LLama.cpp w/ Mistral 7b: RAG Product Reviewer

See the app live on here: Aesop Review Chatbot

Retrieval Augmented Generation (RAG) and Vector Database

Approach and Rationale

This project employs a novel approach to handling and analyzing transcribed YouTube product reviews by leveraging Retrieval Augmented Generation (RAG) with an emphasis on speed and efficiency. Instead of using traditional document embeddings, which can be computationally intensive and slow for real-time applications, the project adopts a text splitting strategy. This method significantly increases the processing speed, making the system more responsive and efficient for end-users.

Text Splitting and Embeddings

  • Text Splitting: The project utilizes the RecursiveCharacterTextSplitter from the LangChain library to split the transcribed text into smaller chunks. Specifically, the text is divided into chunks of 400 characters, with an overlap of 40 characters and using specific separators such as new lines and spaces. This fine-grained splitting strategy ensures that the context is preserved while making the retrieval process faster and more efficient.
  • Embeddings: For converting text chunks into vector representations, the project uses HuggingFaceEmbeddings with the model "all-MiniLM-L6-v2". These embeddings are known for their balance between performance and computational efficiency, making them an ideal choice for real-time applications where speed is crucial.

Vector Database and FAISS

The vector representations of the text chunks are stored in a FAISS vector database. FAISS is an efficient library for similarity search and clustering of dense vectors, which further contributes to the speed and efficiency of the retrieval process. By using FAISS, the project can quickly perform similarity searches among the chunks, enabling the RAG model to retrieve relevant information in response to user queries.

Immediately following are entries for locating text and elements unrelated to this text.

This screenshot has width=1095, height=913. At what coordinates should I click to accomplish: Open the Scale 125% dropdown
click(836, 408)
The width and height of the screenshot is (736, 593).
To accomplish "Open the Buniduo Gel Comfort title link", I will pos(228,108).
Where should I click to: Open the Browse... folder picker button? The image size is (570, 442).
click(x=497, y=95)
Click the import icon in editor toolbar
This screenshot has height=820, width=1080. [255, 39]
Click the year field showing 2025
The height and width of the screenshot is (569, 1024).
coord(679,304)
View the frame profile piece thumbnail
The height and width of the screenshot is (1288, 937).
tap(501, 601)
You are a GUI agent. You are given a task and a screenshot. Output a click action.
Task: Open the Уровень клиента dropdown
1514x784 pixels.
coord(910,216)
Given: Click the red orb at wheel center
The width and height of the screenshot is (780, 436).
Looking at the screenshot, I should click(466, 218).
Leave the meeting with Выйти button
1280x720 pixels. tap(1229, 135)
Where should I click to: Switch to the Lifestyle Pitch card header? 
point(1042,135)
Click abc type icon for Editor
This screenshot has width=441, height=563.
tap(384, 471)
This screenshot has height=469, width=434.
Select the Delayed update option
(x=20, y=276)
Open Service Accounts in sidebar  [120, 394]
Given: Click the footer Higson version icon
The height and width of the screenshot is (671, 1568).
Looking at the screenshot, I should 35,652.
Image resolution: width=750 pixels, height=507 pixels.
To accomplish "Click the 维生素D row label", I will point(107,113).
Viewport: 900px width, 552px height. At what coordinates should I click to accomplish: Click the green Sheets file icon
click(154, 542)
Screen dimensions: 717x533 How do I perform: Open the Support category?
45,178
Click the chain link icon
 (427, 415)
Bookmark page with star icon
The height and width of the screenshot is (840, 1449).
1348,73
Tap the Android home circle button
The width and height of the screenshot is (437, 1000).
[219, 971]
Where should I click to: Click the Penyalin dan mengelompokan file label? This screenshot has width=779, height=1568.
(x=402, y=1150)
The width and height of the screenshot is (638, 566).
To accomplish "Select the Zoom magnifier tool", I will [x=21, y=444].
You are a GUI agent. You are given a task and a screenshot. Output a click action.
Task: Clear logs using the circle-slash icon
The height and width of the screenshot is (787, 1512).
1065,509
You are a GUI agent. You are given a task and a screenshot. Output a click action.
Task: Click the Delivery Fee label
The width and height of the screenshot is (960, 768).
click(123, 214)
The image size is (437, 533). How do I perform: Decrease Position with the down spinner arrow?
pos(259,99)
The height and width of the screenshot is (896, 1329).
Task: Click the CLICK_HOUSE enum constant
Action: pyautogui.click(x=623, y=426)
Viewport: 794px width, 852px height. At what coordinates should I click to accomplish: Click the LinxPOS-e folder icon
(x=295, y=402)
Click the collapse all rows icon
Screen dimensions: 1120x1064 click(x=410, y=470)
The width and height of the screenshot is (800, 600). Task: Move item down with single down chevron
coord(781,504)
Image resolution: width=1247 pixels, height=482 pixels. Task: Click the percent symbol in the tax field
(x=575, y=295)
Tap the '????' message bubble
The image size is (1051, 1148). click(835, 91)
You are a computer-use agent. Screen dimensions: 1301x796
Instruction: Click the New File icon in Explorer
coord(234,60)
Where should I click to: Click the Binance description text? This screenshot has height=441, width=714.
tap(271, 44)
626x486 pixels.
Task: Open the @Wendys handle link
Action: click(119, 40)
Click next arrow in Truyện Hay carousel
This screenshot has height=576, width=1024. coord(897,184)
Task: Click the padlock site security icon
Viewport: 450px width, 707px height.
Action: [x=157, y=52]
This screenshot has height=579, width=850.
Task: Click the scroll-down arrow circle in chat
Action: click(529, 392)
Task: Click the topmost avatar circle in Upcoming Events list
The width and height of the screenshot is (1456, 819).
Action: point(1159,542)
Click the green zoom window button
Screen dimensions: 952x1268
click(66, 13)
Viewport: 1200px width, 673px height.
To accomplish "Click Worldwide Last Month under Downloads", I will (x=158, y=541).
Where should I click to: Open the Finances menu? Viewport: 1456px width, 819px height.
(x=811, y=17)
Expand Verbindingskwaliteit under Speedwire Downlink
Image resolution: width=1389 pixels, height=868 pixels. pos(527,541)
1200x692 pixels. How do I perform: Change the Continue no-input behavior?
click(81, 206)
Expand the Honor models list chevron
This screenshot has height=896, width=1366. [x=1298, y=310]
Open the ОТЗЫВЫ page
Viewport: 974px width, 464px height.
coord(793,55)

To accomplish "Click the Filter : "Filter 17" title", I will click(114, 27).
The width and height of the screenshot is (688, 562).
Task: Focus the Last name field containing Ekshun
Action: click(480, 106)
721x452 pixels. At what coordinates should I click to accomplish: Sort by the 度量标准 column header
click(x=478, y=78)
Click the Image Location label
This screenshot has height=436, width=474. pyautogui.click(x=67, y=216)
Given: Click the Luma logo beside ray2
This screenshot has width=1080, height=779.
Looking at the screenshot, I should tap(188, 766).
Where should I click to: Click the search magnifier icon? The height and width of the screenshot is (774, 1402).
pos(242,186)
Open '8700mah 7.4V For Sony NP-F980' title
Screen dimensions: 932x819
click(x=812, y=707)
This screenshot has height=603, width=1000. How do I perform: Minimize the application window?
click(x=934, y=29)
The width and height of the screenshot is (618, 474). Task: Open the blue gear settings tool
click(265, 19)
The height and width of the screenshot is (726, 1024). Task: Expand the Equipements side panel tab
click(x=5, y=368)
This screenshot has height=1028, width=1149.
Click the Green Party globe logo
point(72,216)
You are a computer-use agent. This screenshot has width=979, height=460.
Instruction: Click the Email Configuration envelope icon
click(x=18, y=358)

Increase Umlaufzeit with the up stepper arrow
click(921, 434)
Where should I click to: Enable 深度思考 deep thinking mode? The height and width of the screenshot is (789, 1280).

Why Not Document Embeddings?

The decision to use text splitting and FAISS over traditional document embeddings is driven by the need for speed. Document embeddings, while effective for capturing the semantic meaning of entire documents, can be slow to compute and cumbersome to work with in real-time applications. In contrast, splitting the text into smaller chunks and using efficient embeddings allow for faster processing and retrieval, significantly improving the responsiveness of the chatbot interface.

Key Features

  • Efficient Data Handling: By splitting texts instead of using traditional embeddings, the project achieves faster processing times.
  • Lightweight Model Usage: llama.cpp offers an efficient way to use large language models without the need for extensive hardware resources.

-You can also compare it's performance by comparing with Llama-2-7b-chat-hf with the "LLAMA2-7B_Aesop_Reviewer.ipynb" file. -This chatbot has conversational memory and can hold follow up conversations within the same session. -It runs on Mac M2 pro.

You will also need to change how you install llama-cpp-python package depending on your OS and whether
you are planning on using a GPU or not.

TL;DR instructions

  1. Install llama-cpp-python
  2. Install langchain
  3. Install streamlit
  4. Install beautifulsoup
  5. Install sentence-transformers
  6. Install docarray
  7. Install pydantic 1.10.8
  8. Download Mistral from HuggingFace from TheBloke's repo: mistral-7b-instruct-v0.1.Q5_0.gguf
  9. Place model file in the models subfolder
  10. Run streamlit

Step by Step instructions

The setup assumes you have python already installed and venv module available.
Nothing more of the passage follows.